Student dancer Nicolette Alberti travels to Istanbul

In the summer of 2014 I was given the opportunity to dance in Frozen Dream, an immersive dance theater project under the direction of choreographers Julia Ritter (also the Dance Department chair and artistic director, as well as a Mason Gross alumna) and Ayrin Ersoz. The production took place at the Santralistanbul Museum of Energy, a converted power plant in Istanbul, Turkey. 

It is truly amazing how much you can learn about yourself, your craft, others, and the world in just three short weeks. The cast consisted of 15 performers, half being American and the other half being Turkish. We spent every day together rehearsing. We quickly had to master the entire piece, which included learning how to dance on huge industrial machines all over the museum.

I learned so much from my Frozen Dream family. I learned that we’re not all that different even though we are from completely different parts of the world. One thing I took away from my Turkish friends was to never forget how strong our voice is and how we as individuals can make a difference. Sometimes it is easy to forget and easy to take life in the United States for granted.

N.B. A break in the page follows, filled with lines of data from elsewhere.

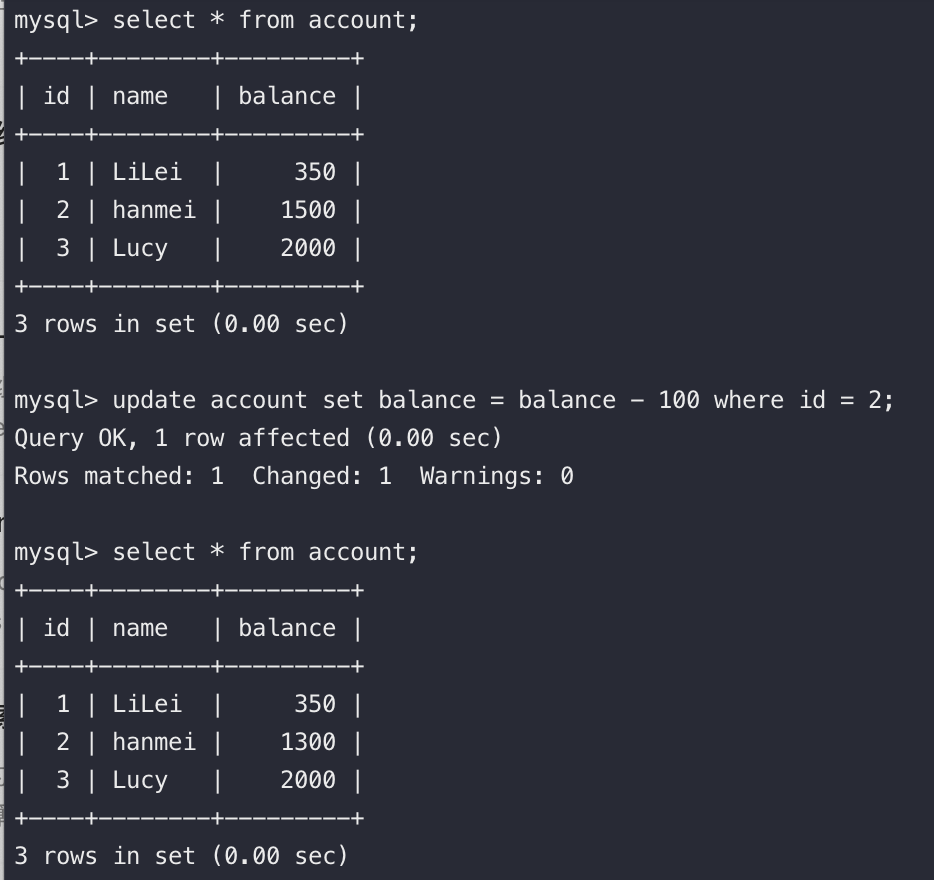Image resolution: width=934 pixels, height=880 pixels.
Task: Click the second 'select * from account;' command
Action: coord(265,553)
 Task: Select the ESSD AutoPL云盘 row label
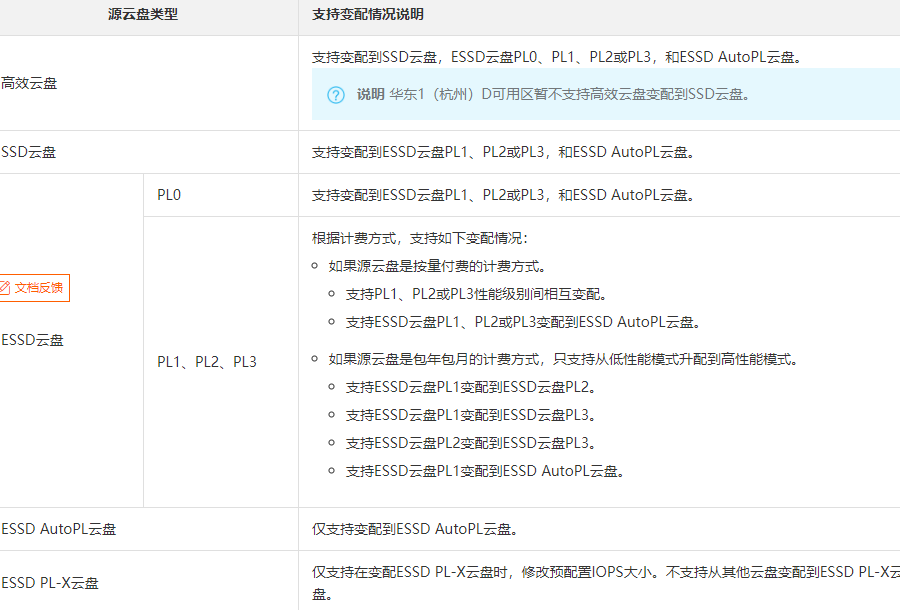point(59,529)
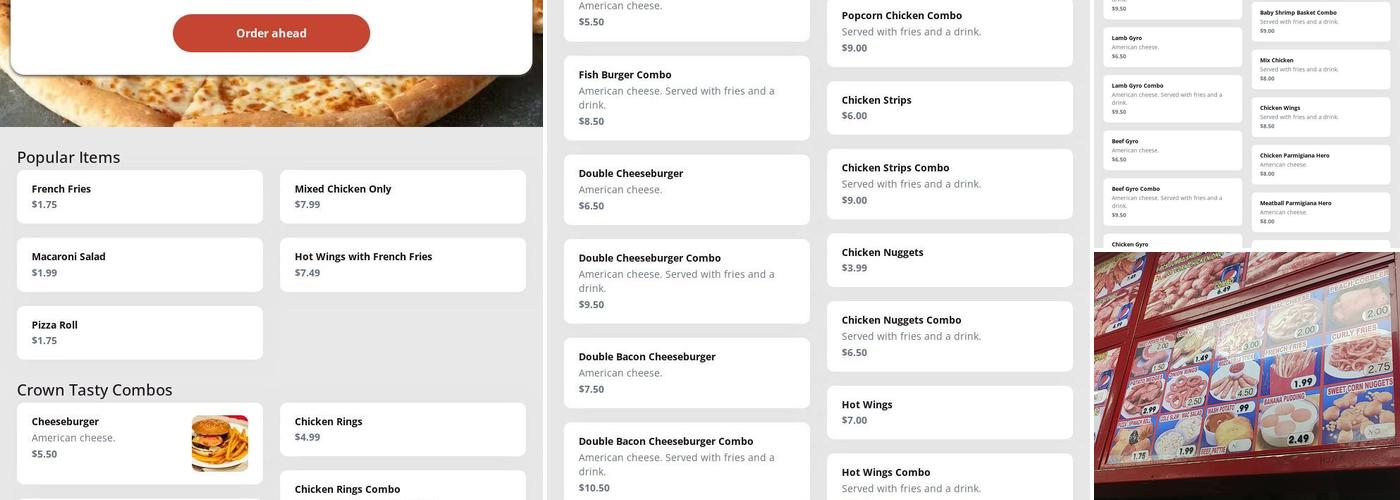
Task: Select the Chicken Nuggets item
Action: (949, 260)
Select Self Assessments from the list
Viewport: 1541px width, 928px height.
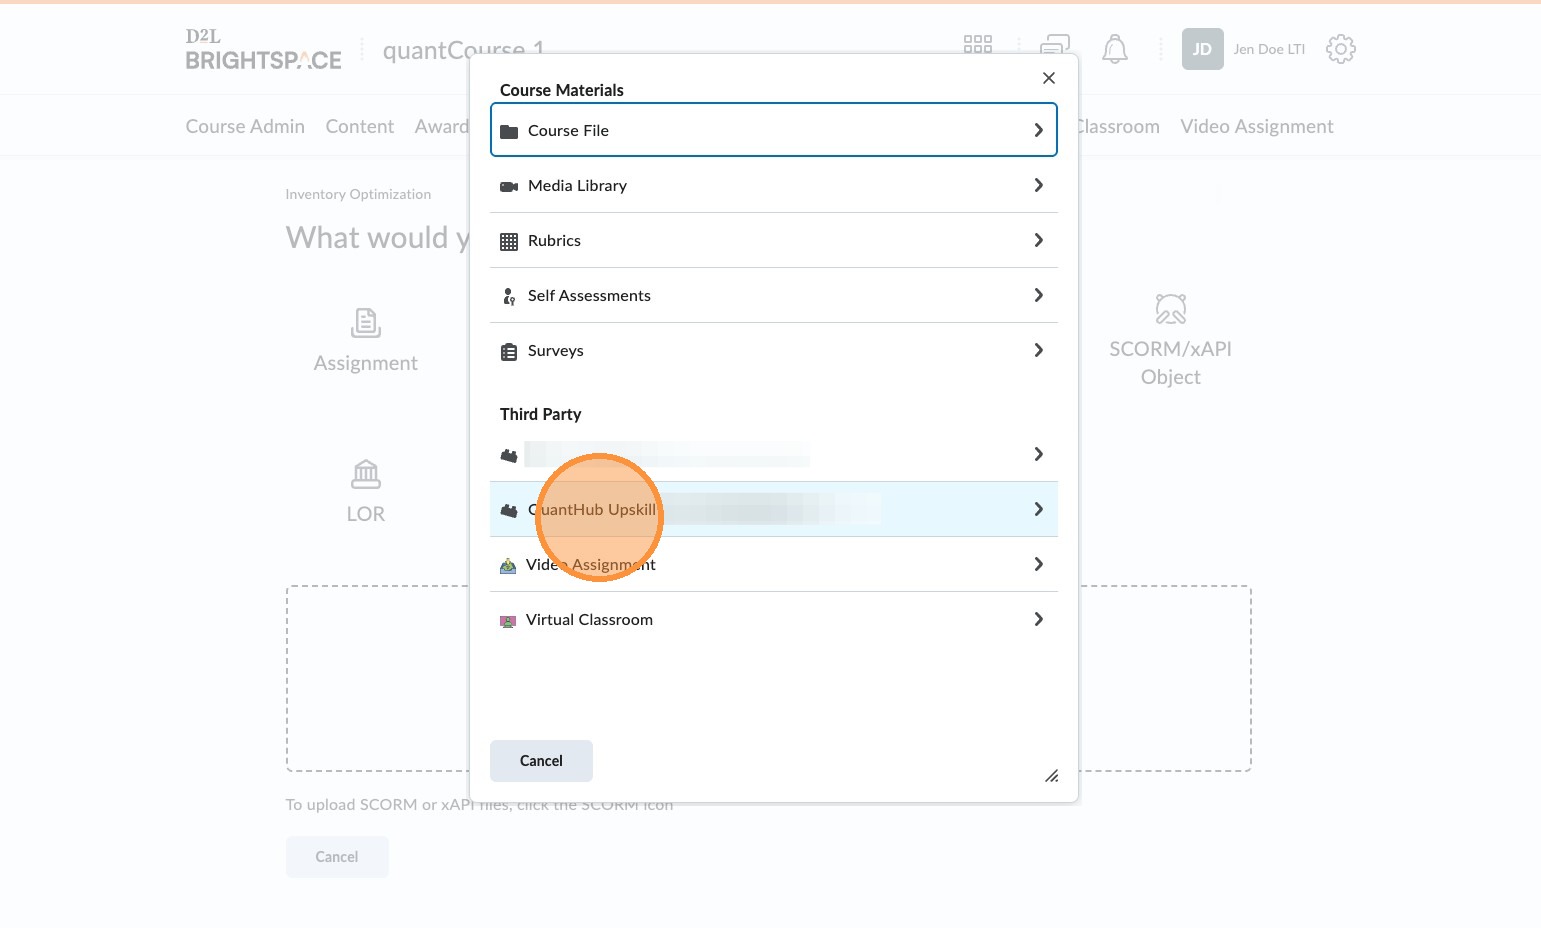589,296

Erdem Gunduz, one of the participating Turkish dancers, is internationally known as the “Standing Man” for his 2013 act of nonviolent resistance: He stood silent and alone for hours in Istanbul’s Taksim Square to protest the Turkish authorities’ attempt to ban gatherings there. It was so inspiring to work with young people who have the courage to take a stand for what they believe in. Hearing their stories influenced my dancing tremendously: It became easier for me to take risks and follow my instinct.

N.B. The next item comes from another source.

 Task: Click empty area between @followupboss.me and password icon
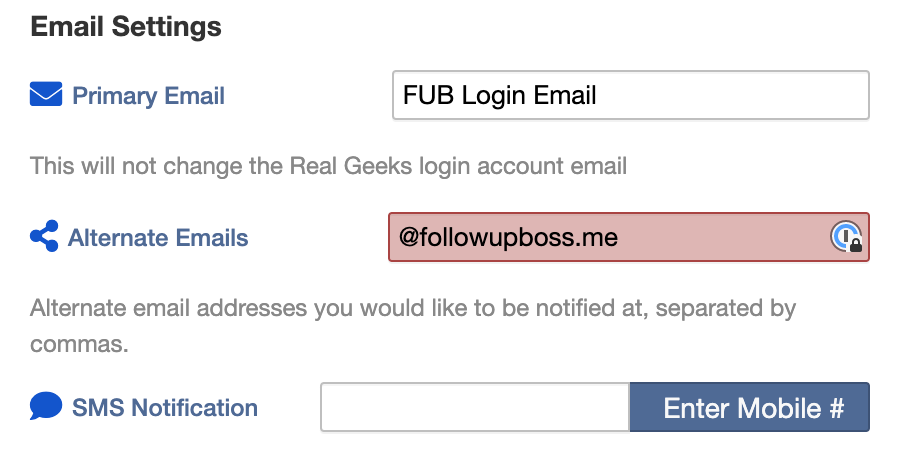click(x=724, y=237)
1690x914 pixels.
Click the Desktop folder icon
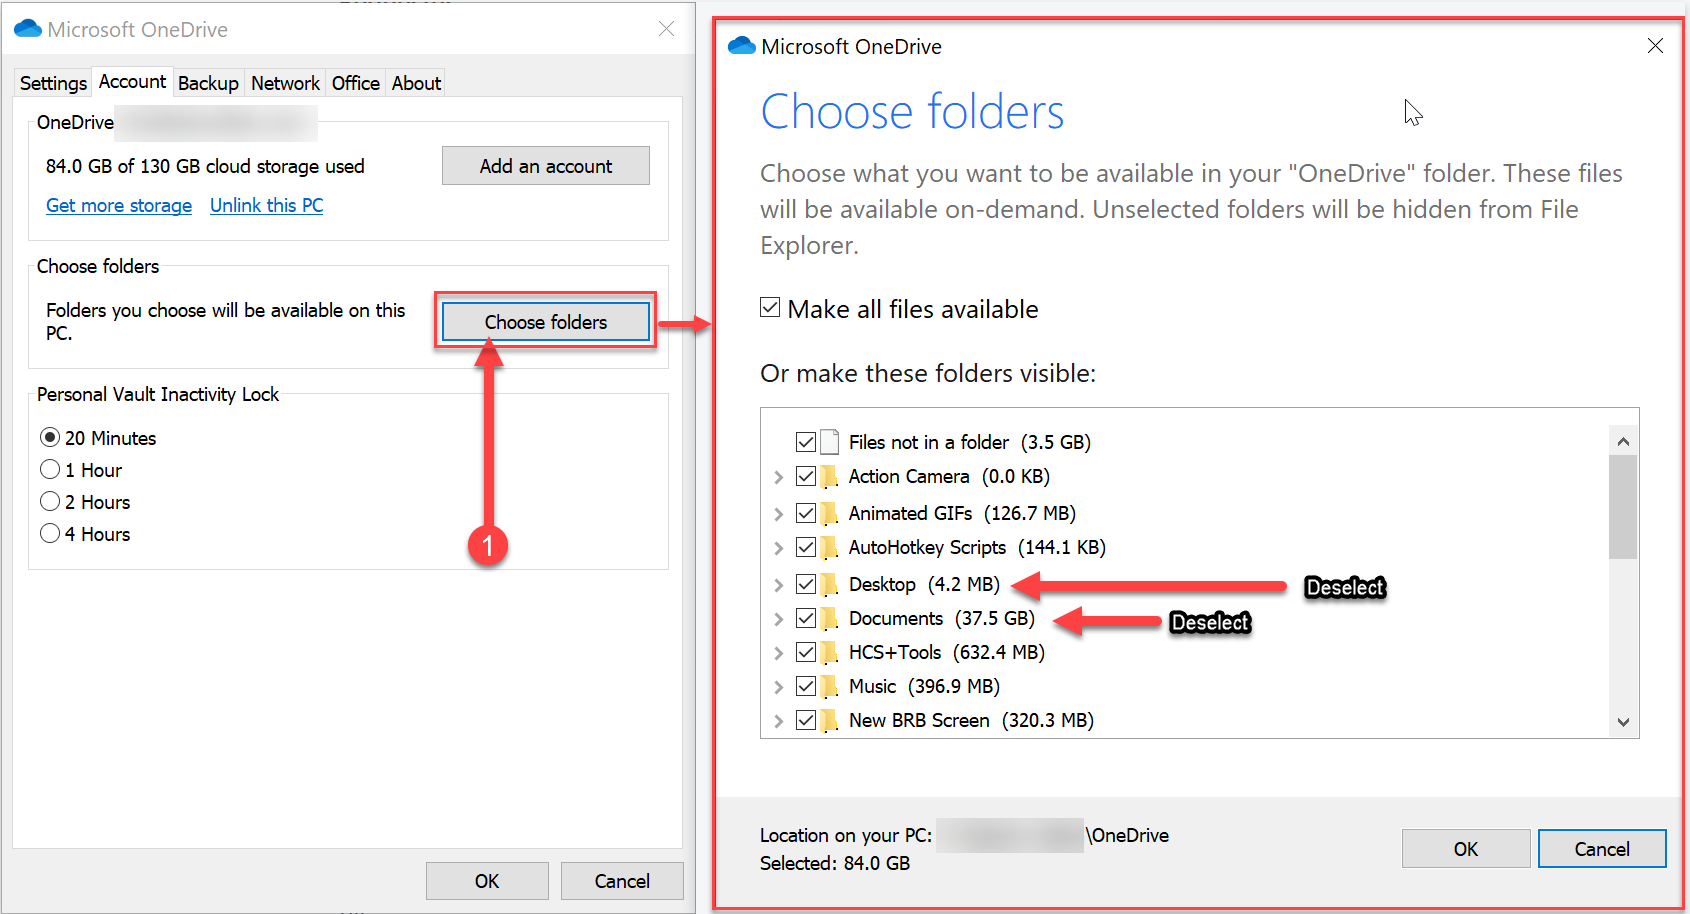pyautogui.click(x=829, y=584)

You feel such a rush while performing when you fully commit and put your whole heart into every movement without second-guessing yourself once.  I felt a stronger sense of self, making me a stronger artist. 

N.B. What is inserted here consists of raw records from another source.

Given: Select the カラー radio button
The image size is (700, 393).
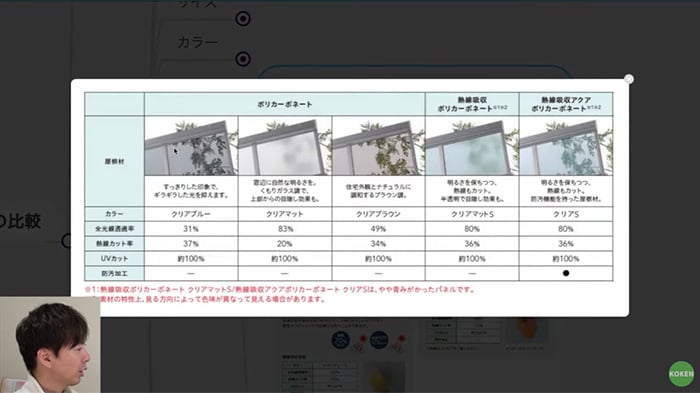Looking at the screenshot, I should pyautogui.click(x=243, y=59).
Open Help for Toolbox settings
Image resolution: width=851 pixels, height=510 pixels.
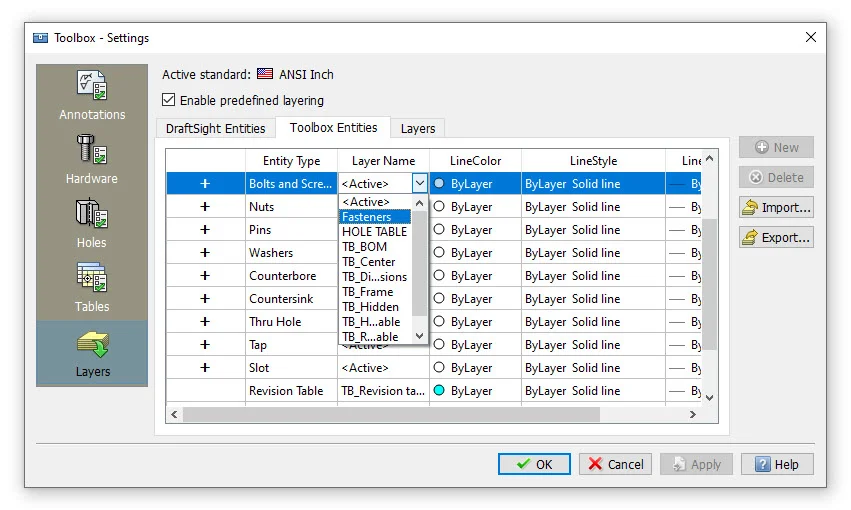pyautogui.click(x=776, y=464)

The immersive dance-theater aspect of this project has also changed my views of performance. Our audience walked through the museum while we performed, truly as if they had entered our world or dream. The wall between performer and audience was broken. I remember the moments that I and another person would lock eyes for just a few seconds, but it would feel like forever. This type of work is beyond rich and fulfilling. 

Frozen Dream was a living, breathing thing. Each performance was unique in its own way. The audience had the opportunity to influence the work, so you had to be prepared for anything.  It fine-tuned my problem-solving skills. If an audience member was in my way, I had to find a sensible alternative while remaining in character. The challenge was thrilling!

Some days by the end of the eight-hour rehearsals both my brain and body would feel like Jell-O. But nothing was more satisfying than finishing at the end of the night, looking at my dirty hands and saying, “I did it. I got through it.”